• Supplied passage:
%%

Nor does the recipe sound far, in style, from the drink Chew Ah Mit, a bartender at the Selangor Club, recalled from the start of his career in 1908: gin, cherry brandy, liqueur, D.O.M. and lemon.

Is it possible that the drink Ngiam Tong Boon created was a citrussy pink gin affair? Or, even, that he created two versions? The first a souped-up Gin Sling, with cherry brandy, D.O.M. and triple sec, some time around 1903? And a second, replacing the soda with citrus juices and a hint of pineapple, some time later?

Cocktailians debate whether the Singapore Sling originated directly from the Gin Sling, or as a mutation via the Straits Sling. As I listen, I can't help noticing that, amid the flood of Chinese dialect, the words "Gin Sling" stand out.

"What did they call the drink?" I ask. "Singapore Sling, or Gin Sling?"

"Gin Sling," she says. "It's two short words, which is easier for Chinese. Although people outside Singapore, I think they'd order the Singapore Sling."

The words "Straits Sling", with their cluster of difficult consonants – an 'S', a 'T', and, oh my gosh, that most challenging of sounds, the English 'R' – would have been nigh-on impossible for a Chinese speaker to manage. Though, of course, it wouldn't have stopped guests calling it that.

Arthur clarifies. "The original was the Gin Sling, but that became the Singapore Sling."

%%

• Data shown:

%%

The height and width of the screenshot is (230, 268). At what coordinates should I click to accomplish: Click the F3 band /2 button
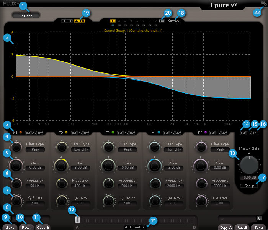pyautogui.click(x=125, y=133)
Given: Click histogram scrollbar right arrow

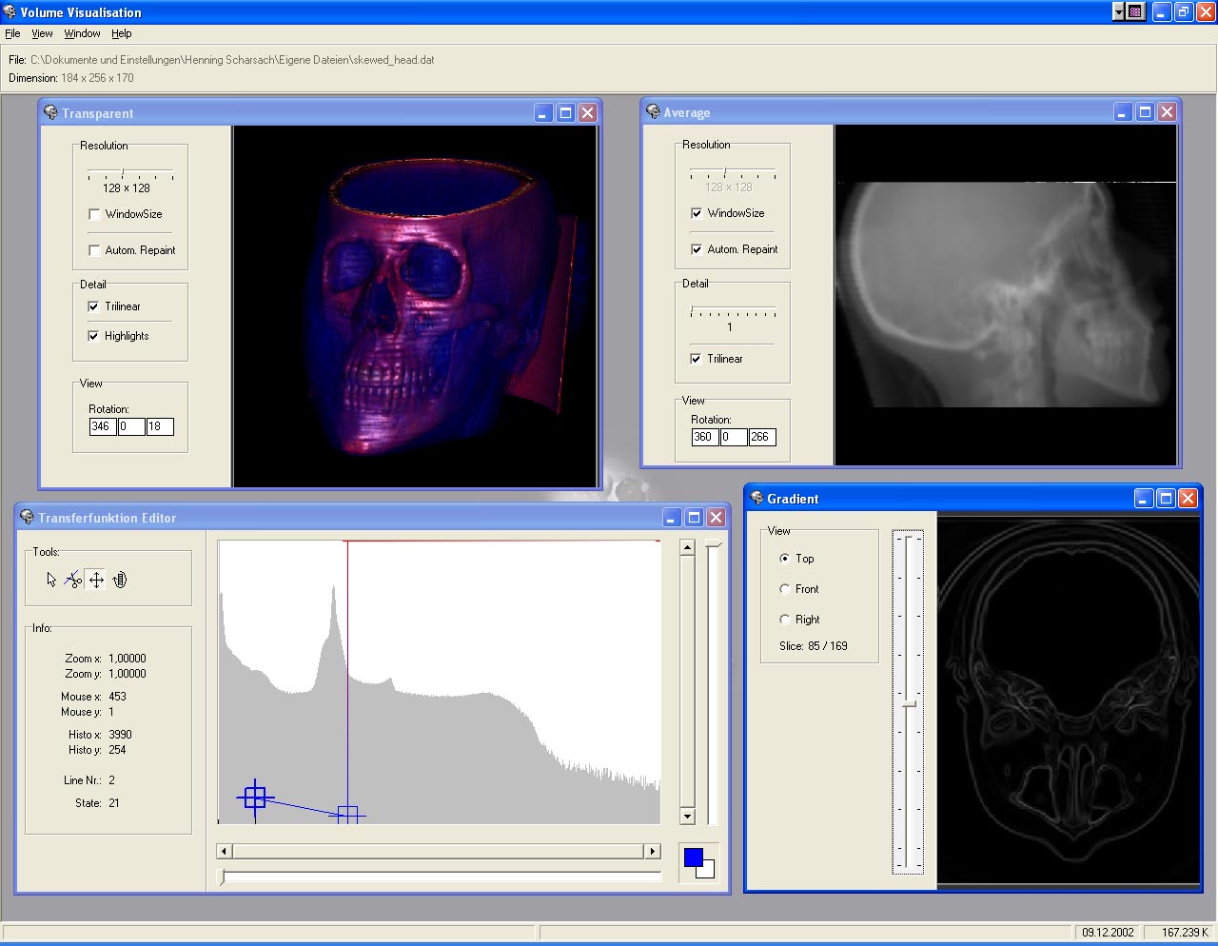Looking at the screenshot, I should coord(652,851).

%%

• Task details:
Does each statement agree with the Singapore Sling passage? Answer yes or no for each and quote the deciding words. (a) Chew Ah Mit worked as a bartender at the Selangor Club, starting in 1908. (b) The woman who is interviewed thinks people outside Singapore would order the Gin Sling. (c) Arthur says the original drink was the Straits Sling. Rely only on the Singapore Sling passage as your source.

• Worked solution:
(a) Yes: "Chew Ah Mit, a bartender at the Selangor Club, recalled from the start of his career in 1908"
(b) No: "Although people outside Singapore, I think they'd order the Singapore Sling."
(c) No: "The original was the Gin Sling, but that became the Singapore Sling."